- Opening Delimiter -

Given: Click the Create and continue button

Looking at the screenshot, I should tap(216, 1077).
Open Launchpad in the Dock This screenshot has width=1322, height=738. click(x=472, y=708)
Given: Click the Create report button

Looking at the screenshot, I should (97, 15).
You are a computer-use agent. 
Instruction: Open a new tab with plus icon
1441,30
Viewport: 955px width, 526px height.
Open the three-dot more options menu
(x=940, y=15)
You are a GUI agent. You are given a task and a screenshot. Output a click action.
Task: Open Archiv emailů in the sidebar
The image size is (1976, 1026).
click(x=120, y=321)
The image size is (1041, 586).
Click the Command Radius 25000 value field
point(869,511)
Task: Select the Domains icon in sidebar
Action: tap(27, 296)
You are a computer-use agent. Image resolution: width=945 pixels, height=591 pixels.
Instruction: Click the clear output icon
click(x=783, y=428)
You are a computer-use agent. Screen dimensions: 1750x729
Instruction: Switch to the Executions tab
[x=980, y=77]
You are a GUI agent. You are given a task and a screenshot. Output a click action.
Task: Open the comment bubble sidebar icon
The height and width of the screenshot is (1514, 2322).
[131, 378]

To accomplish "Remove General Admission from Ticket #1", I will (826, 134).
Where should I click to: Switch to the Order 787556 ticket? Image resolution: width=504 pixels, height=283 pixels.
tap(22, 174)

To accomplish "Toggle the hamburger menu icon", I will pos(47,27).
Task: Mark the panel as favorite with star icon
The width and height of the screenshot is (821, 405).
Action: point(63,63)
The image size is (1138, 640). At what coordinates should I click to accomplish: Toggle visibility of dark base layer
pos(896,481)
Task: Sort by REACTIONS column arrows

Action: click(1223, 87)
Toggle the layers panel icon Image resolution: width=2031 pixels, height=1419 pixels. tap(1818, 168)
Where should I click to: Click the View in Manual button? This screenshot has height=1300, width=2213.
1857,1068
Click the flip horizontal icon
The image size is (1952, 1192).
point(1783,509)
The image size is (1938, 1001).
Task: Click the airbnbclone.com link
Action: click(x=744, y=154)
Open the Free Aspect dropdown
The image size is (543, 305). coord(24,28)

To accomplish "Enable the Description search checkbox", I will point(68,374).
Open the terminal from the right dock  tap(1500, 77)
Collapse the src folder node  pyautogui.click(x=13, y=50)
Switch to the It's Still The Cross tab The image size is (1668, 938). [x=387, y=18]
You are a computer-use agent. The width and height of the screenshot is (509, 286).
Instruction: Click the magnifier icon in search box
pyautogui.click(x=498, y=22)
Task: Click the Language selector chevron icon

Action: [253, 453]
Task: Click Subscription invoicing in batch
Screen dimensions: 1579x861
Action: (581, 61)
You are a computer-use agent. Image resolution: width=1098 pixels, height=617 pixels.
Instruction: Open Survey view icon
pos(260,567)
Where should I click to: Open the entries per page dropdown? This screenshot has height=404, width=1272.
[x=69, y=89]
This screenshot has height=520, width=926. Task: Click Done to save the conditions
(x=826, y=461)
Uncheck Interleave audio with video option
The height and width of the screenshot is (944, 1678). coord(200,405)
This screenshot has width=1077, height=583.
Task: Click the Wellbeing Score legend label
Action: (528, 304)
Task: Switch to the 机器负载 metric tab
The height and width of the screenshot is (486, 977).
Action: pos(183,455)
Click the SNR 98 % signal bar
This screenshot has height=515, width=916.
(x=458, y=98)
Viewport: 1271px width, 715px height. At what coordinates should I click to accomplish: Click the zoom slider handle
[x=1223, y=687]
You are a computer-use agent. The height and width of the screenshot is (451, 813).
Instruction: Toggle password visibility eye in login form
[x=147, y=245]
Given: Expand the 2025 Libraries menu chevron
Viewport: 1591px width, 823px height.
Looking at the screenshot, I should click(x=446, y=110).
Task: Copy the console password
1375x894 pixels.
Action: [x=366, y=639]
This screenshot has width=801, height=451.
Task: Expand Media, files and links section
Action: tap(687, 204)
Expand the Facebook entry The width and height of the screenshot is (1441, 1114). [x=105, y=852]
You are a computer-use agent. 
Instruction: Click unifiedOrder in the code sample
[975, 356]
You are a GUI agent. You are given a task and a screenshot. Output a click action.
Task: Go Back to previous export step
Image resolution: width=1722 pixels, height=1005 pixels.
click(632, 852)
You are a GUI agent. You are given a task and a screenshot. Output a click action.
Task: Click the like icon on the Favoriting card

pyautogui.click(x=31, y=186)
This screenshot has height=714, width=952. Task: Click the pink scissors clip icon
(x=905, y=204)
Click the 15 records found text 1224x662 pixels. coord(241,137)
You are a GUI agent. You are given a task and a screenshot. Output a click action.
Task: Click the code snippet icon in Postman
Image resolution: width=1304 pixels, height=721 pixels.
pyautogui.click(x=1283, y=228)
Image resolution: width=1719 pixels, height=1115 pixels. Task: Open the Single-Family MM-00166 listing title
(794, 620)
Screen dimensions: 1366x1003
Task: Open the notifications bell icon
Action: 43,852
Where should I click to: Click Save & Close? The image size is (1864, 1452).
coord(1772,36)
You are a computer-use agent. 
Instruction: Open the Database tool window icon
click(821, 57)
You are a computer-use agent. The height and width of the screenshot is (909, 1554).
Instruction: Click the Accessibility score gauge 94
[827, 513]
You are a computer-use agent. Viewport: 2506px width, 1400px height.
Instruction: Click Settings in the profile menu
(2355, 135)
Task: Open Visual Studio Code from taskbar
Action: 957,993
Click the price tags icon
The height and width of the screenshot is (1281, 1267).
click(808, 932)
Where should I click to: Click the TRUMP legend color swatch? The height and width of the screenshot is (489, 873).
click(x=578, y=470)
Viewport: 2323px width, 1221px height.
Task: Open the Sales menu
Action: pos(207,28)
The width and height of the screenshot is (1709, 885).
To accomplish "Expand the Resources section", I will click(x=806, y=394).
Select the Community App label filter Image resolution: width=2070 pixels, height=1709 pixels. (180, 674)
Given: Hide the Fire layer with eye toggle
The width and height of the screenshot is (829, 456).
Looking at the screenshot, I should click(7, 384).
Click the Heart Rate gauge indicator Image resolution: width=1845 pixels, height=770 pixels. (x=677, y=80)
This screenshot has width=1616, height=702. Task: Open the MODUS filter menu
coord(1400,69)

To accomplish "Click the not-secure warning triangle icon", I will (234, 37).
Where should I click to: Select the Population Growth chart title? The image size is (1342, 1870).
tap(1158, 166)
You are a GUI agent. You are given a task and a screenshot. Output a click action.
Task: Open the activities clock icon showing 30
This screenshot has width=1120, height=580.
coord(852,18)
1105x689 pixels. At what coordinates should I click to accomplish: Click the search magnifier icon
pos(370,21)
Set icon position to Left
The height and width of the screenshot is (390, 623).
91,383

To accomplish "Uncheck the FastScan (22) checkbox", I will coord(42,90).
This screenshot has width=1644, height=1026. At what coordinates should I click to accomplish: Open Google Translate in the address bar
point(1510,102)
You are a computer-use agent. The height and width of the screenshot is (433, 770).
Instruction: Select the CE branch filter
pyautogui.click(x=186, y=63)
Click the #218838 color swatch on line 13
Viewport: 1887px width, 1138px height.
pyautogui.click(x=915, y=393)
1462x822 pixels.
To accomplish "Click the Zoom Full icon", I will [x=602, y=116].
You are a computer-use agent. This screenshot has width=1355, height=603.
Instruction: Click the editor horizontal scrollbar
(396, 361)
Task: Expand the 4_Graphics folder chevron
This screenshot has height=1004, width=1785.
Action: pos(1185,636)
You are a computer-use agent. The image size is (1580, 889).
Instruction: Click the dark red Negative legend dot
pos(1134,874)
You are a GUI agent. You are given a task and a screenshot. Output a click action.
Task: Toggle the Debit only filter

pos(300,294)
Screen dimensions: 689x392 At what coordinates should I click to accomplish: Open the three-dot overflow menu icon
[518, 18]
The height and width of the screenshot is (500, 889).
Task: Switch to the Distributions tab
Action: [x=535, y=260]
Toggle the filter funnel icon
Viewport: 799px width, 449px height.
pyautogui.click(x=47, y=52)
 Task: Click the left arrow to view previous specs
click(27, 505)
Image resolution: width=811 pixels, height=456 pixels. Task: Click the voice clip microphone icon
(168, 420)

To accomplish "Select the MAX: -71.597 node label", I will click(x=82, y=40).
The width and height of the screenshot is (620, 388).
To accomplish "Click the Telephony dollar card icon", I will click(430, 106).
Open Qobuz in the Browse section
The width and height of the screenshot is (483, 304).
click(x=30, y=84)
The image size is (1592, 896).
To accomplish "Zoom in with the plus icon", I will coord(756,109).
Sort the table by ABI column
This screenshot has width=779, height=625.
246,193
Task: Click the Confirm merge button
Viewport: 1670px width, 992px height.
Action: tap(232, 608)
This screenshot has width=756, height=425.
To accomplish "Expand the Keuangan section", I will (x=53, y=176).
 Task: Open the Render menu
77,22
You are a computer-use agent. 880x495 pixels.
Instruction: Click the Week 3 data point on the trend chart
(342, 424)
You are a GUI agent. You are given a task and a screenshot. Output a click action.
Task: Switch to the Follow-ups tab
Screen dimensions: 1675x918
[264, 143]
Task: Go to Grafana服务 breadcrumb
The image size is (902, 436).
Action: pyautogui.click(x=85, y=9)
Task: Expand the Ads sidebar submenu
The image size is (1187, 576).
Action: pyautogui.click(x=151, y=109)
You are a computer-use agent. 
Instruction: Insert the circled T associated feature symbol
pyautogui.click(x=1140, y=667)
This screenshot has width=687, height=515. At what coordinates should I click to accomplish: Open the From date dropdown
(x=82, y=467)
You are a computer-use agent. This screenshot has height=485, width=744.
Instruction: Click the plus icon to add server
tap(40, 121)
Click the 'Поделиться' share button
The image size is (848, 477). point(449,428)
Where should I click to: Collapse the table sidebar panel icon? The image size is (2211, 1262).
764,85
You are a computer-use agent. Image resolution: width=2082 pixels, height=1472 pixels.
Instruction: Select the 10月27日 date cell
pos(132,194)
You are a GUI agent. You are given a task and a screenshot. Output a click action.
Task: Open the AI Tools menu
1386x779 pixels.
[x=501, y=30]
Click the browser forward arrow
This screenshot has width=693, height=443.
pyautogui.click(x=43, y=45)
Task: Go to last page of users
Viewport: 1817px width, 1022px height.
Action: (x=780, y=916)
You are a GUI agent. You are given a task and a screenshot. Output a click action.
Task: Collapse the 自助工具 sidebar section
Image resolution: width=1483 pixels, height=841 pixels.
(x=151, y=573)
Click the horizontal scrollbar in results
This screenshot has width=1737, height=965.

- Closing Delimiter -

#### Exercise brief:
If a line comes after the one that contains "Viewport: 955px width, 526px height.", leave it out; return every line of the entries up to that point exactly, starting with the first, with that line included.

#### Answer box:
Given: Click the Create and continue button

Looking at the screenshot, I should tap(216, 1077).
Open Launchpad in the Dock This screenshot has width=1322, height=738. click(x=472, y=708)
Given: Click the Create report button

Looking at the screenshot, I should (97, 15).
You are a computer-use agent. 
Instruction: Open a new tab with plus icon
1441,30
Viewport: 955px width, 526px height.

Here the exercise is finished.